▶ [PROBLEM TO WORK ON]
Some lines of the records below include the word "will". Report how many, and write nothing besides the number.

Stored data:
........
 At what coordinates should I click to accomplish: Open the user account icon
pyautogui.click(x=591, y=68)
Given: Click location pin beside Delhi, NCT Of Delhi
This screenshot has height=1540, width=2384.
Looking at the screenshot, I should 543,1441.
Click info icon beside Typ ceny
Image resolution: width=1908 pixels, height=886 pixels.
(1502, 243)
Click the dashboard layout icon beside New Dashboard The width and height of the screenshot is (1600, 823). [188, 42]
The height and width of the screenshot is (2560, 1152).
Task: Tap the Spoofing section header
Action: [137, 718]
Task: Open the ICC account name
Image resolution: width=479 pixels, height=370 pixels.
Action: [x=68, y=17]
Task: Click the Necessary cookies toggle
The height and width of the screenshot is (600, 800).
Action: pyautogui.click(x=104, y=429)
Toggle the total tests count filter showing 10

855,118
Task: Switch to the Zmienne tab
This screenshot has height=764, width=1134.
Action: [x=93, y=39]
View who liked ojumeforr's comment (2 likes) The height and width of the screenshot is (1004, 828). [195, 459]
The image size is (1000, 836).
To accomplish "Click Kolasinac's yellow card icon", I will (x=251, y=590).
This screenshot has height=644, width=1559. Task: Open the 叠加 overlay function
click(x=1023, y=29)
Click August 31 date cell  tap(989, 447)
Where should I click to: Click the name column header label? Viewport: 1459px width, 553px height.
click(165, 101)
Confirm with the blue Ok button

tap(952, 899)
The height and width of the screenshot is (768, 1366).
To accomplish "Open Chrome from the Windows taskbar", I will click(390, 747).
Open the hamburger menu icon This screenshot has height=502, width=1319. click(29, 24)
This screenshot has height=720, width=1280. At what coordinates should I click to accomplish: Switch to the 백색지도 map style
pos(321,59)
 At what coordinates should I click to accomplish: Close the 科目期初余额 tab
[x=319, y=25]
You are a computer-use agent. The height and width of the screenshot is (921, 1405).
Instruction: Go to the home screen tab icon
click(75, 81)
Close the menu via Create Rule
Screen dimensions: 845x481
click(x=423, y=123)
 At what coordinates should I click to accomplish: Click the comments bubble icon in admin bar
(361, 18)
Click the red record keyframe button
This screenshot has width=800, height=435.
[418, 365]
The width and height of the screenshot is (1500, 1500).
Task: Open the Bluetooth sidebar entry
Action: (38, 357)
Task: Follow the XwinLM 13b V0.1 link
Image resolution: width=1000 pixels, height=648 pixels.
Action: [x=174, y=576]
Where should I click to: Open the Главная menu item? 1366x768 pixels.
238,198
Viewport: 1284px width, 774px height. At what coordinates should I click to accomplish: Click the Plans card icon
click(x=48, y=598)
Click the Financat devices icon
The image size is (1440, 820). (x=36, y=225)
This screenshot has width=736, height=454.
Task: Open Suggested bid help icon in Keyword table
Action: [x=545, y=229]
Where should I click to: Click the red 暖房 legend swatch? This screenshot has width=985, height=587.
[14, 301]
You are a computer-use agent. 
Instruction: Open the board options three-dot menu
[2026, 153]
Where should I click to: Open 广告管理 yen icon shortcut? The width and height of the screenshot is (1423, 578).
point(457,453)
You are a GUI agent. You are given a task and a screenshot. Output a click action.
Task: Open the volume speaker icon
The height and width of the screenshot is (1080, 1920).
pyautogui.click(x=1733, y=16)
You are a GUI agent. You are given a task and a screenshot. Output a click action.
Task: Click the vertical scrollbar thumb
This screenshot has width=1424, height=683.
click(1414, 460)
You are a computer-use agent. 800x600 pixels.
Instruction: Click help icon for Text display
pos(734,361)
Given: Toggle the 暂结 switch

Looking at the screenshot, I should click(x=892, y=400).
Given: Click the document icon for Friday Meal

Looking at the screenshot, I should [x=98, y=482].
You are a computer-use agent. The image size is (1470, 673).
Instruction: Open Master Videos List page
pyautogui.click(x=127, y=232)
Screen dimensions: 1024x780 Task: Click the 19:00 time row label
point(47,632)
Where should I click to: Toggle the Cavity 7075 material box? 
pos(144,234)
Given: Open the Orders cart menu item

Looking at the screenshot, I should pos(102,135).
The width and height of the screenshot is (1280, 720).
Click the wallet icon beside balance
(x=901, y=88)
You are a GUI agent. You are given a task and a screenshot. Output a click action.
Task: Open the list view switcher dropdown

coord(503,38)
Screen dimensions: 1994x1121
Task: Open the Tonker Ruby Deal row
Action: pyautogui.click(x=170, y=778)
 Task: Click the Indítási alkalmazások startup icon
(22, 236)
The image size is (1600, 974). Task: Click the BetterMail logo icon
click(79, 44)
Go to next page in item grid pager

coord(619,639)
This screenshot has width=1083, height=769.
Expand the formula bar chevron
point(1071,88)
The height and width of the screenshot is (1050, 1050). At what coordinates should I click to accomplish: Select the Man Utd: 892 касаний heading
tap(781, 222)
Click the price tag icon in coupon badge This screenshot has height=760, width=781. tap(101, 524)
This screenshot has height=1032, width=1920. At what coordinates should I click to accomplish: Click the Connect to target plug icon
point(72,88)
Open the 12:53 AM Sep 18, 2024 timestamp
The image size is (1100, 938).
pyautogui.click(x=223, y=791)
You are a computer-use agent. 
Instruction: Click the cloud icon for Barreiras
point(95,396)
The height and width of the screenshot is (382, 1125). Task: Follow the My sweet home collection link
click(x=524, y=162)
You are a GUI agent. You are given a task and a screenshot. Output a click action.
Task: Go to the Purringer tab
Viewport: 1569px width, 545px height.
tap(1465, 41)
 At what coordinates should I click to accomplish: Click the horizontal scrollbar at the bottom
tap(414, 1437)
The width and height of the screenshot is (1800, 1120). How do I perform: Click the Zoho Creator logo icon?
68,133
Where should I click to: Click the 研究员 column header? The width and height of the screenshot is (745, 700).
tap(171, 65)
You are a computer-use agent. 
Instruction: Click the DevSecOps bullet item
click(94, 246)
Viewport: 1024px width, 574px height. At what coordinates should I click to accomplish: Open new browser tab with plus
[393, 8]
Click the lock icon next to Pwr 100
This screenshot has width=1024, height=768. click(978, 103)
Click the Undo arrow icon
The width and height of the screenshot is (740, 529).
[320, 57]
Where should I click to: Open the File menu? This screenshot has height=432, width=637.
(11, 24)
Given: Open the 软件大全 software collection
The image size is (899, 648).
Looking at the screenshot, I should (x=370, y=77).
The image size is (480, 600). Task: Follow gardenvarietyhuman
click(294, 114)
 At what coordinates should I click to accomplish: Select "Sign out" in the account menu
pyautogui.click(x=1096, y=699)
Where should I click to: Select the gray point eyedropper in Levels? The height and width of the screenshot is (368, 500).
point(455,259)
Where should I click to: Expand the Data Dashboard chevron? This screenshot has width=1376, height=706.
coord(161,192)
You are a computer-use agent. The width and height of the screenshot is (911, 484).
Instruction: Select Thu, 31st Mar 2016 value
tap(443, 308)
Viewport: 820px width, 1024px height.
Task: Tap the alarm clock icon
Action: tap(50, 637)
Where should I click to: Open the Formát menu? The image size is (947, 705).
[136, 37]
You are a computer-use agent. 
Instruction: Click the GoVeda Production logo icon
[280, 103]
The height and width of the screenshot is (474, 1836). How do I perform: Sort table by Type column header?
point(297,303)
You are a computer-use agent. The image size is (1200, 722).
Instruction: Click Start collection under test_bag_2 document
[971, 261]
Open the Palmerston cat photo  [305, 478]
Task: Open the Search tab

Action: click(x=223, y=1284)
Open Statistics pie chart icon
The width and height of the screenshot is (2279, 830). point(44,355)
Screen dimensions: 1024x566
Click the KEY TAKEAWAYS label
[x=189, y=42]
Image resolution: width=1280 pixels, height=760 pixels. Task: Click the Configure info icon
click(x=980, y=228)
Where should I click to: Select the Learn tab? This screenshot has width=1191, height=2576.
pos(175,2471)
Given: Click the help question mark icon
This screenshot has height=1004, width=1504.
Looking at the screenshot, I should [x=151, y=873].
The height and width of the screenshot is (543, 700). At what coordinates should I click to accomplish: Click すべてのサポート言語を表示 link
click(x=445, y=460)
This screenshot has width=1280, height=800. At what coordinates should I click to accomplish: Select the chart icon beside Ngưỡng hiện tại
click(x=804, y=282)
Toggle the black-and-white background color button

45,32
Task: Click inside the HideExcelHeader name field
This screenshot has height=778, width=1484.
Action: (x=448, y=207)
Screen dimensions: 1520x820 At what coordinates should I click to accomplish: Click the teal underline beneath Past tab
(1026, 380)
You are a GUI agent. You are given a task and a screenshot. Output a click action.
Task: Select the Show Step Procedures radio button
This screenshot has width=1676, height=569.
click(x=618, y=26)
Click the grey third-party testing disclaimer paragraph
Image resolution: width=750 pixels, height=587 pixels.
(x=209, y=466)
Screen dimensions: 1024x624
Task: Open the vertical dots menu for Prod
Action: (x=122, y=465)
........
▶ [RESPONSE TO THE EXERCISE]
2